- With limited entertainment options, many South Africans are turning to hiking as a popular leisure activity
- However, it's still important to wear a mask and maintain physical distancing even in the great outdoors
- There are ways to keep you and your family safe while enjoying nature
Hiking has suddenly become a popular pastime in South Africa.
During level 3 lockdown, entertainment options still remain quite limited despite the easing of some restrictions, with many opting for the outdoors where the chances of catching the new coronavirus are far smaller than in a stuffy cinema.
But that doesn't mean you needn't take precautions. The increased popularity of hiking means a greater chance of interacting with potential spreaders, so here are six tips for staying safe and healthy on a hike:
Always wear your mask
While the spread of the virus is reduced in outdoor environments, you might still pass close to people on smaller trails, and you never know when the wind might blow a rogue cough in your direction.
If you need a quick breath of fresh air, only take off your mask when there's no one around you.

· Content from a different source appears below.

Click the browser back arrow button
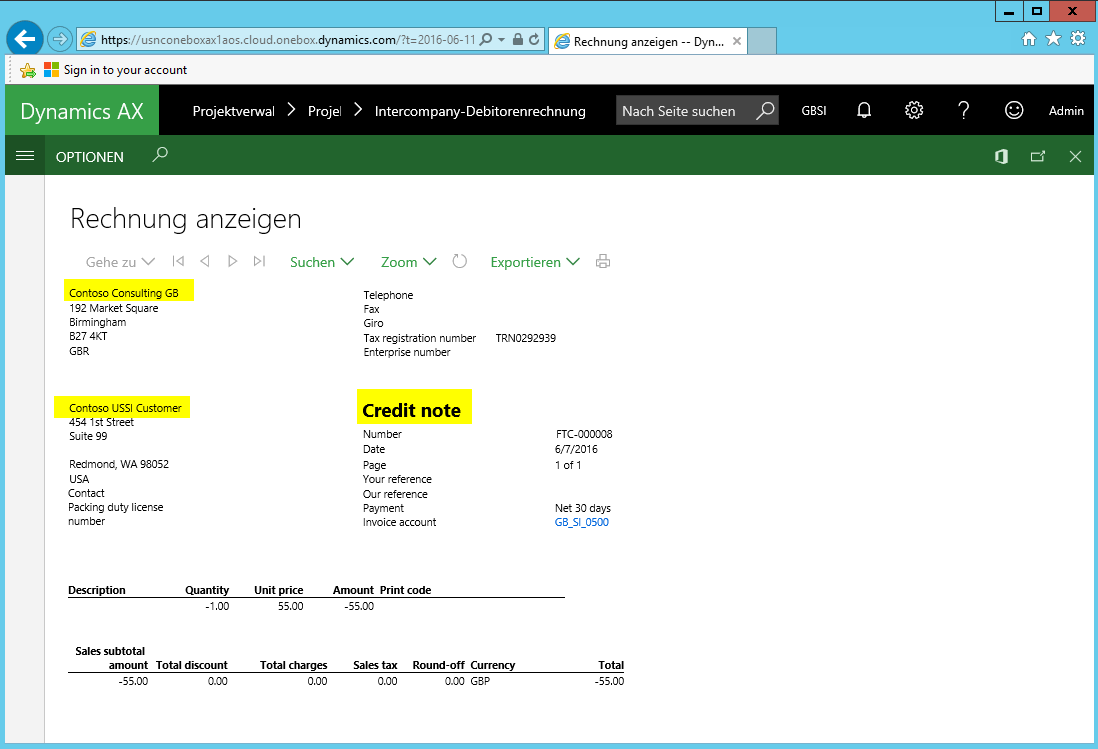Viewport: 1098px width, 749px height. [x=25, y=39]
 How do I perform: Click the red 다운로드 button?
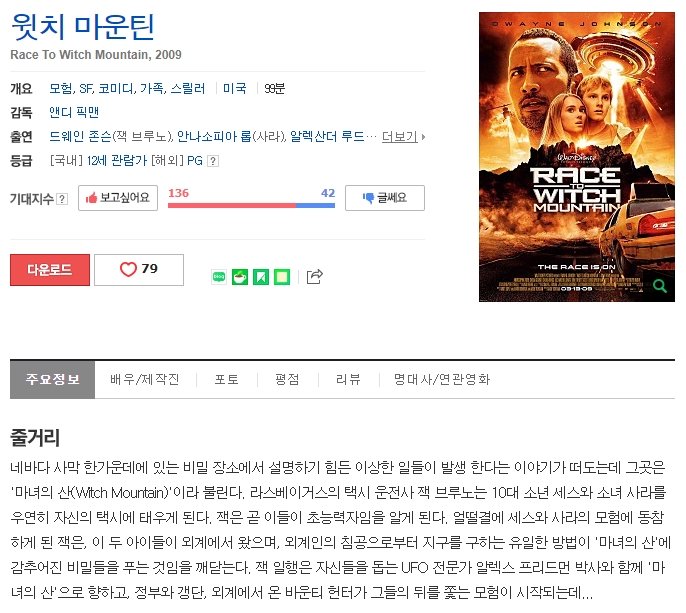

Make space for people to pass
Seasoned hikers will know that awkward jig when trying to squeeze past fellow hikers on narrow paths, but during the pandemic, it's best to give others a wide berth.

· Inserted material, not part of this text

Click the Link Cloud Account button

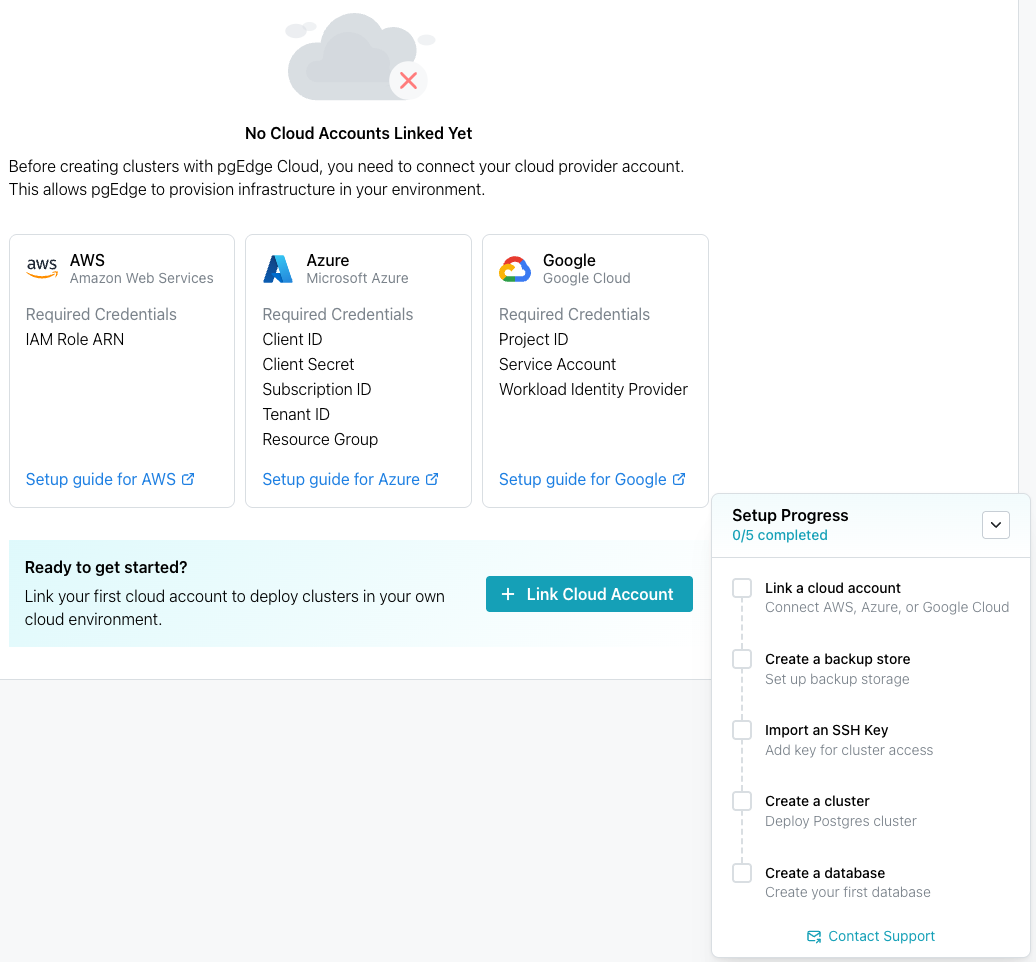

Now is not the time to be daring
While cabin fever might entice you to try new, more adventurous hiking routes, be mindful that emergency and search-and-rescue services are probably spread quite thin due to the pandemic. Sticking to familiar routes and being less daring won't just help them out, but potentially keep you out of hospitals and occupying scarce beds.
Avoid rush hour
With the skyrocketing popularity of hiking, once empty trails are becoming jam-packed.
If your schedule allows, try to avoid the early morning joggers and just-after-work walkers during the week. Over weekends, opting to take a short hike over lunchtime will also help you avoid the crowds.
Be careful of what you touch
While you might be mindful of what you're touching indoors, outside it's easy to forget how many people are touching railings, trees and branches on popular hiking trails.
Be careful where you place your hands on hikes, and take a travel-sized hand sanitiser with you just in case.
Don't creep up on people
This is especially important for trail runners: If you're approaching a group of hikers from behind, a gentle "hello" or "excuse me" will allow them to give you space to pass. Don't just barrel past them.